Charges in a material are treated as harmonic oscillators

\[m\vec a_{el}=\vec F_{E,Local}+\vec F_{damping}+\vec F_{spring}\] \[m\frac{d^2r}{dt^2}+m\gamma\frac{dr}{dt}+kr = -eE_0e^{-i\omega t}\] \[\vec J = -ne\vec v\] \[\begin{equation} \frac{d\vec J}{dt}+\gamma \vec J = \left(\frac{Ne^2}{m_e}\right)\vec E \tag{14.16} \end{equation}\]

Applied electric field and the conduction current density:

\[\vec E = \vec E_0e^{-\omega t}\] and \[\vec J = \vec J_0e^{-\omega t}\] Substituting in Eq. 16, we get

\[\begin{equation} (-i\omega +\gamma)\vec J = \left(\frac{ne^2}{m_e}\right)\vec E \tag{14.17} \end{equation}\]

For static fields (\(\omega\) = 0) hence \[\vec J = \left(\frac{ne^2}{m_e\gamma}\right)\vec E\] and \[\vec E = \sigma\vec E\], where \(\sigma = \left(\frac{ne^2}{m_e\gamma}\right)\) is the static conductivity.

In an oscillating applied field:

\[\begin{equation} \vec J = \left[ \frac{\sigma}{1-(\frac{i\omega}{\gamma}}\right]\vec E = \sigma(\omega)\vec E \tag{14.18} \end{equation}\]

where \(\sigma(\omega)\) is the dynamic conductivity.

For very low frequencies, \(\frac{\omega}{\gamma}\ll 1\), the dynamic conductivity is purely real and the electrons follow the electric field.

As the frequency of the applied field increases, the inertia of electrons introduces a phase lag in the electron response to the field, and the dynamic conductivity is complex. For very high frequencies \(\frac{\omega}{\gamma}\gg 1\), the dynamic conductivity is purely imaginary and the electrons oscillations are \(\pi/2\) out of phase with the applied field.

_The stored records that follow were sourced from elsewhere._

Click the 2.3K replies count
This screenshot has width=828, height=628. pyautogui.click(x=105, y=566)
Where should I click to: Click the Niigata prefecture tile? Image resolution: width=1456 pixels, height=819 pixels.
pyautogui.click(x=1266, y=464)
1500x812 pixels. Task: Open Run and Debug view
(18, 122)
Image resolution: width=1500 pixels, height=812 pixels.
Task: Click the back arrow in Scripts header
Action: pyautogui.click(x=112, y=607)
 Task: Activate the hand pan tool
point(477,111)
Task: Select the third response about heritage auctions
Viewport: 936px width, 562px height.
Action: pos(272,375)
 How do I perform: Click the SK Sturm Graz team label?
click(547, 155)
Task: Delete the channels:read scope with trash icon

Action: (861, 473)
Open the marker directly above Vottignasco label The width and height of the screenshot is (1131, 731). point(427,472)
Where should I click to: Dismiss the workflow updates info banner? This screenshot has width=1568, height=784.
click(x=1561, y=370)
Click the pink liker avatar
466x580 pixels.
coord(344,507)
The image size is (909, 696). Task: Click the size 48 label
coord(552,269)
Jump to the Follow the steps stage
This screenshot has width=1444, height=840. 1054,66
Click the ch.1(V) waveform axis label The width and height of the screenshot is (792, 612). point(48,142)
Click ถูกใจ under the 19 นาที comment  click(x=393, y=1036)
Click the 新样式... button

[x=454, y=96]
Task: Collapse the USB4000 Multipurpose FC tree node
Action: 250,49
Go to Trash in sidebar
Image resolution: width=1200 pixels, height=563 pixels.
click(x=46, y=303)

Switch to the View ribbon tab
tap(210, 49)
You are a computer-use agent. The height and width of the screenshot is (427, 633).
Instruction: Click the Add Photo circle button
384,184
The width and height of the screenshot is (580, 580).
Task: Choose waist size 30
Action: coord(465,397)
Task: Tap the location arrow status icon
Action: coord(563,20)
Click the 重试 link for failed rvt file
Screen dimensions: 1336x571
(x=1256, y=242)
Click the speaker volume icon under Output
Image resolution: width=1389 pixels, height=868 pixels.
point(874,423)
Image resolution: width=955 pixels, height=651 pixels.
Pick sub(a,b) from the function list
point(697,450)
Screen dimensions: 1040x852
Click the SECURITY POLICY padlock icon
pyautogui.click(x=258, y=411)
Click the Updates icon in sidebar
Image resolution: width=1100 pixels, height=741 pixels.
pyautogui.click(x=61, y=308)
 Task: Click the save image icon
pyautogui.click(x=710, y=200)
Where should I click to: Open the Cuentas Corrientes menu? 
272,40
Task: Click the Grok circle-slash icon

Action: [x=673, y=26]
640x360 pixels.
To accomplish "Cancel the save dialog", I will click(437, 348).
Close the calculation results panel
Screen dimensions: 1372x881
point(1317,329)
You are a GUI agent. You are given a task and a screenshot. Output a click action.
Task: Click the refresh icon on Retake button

## 14.6 Optical properties of metals

### 14.6.1 Drude model

Considering free electrons in the field of a plane electromagnetic wave is called Drude Model.

\[\begin{equation} m_e\ddot r = -eE_0e^{-\omega t} \tag{14.19} \end{equation}\]

\[\begin{equation} r(t) = \frac{e}{m_e\omega^2}E_0e^{-i\omega t} \tag{14.20} \end{equation}\]

Polarization:

\[\begin{equation} \vec P = n\vec p = -n|e|\vec r(t) = -\frac{ne^2}{m_e\omega^2}\vec E_0e^{-\omega t} \tag{14.21} \end{equation}\]

\[\begin{equation} \vec P = \epsilon_0\chi_e\vec E_0e^{-\omega t} \tag{14.22} \end{equation}\]

Equating Eq. 14-21 & Eq. 14-22, the electric susceptibility is

\[\begin{equation} \chi_e = -\frac{n|e|^2}{\epsilon_0m_e\omega^2} \tag{14.22} \end{equation}\]

\[\begin{equation} \mathcal{E}(\omega) = 1 + \chi_e=1-\frac{n|e|^2}{\epsilon_0m_e\omega^2}=1-\frac{\omega_p^2}{\omega^2} \tag{14.23} \end{equation}\]

\[\begin{equation} \omega_p = \sqrt\frac{n|e|^2}{\epsilon_0m_e} \tag{14.24} \end{equation}\]

is called the plasma freuency. The plasma frequency represents a plasma oscillation resonance or plasmon.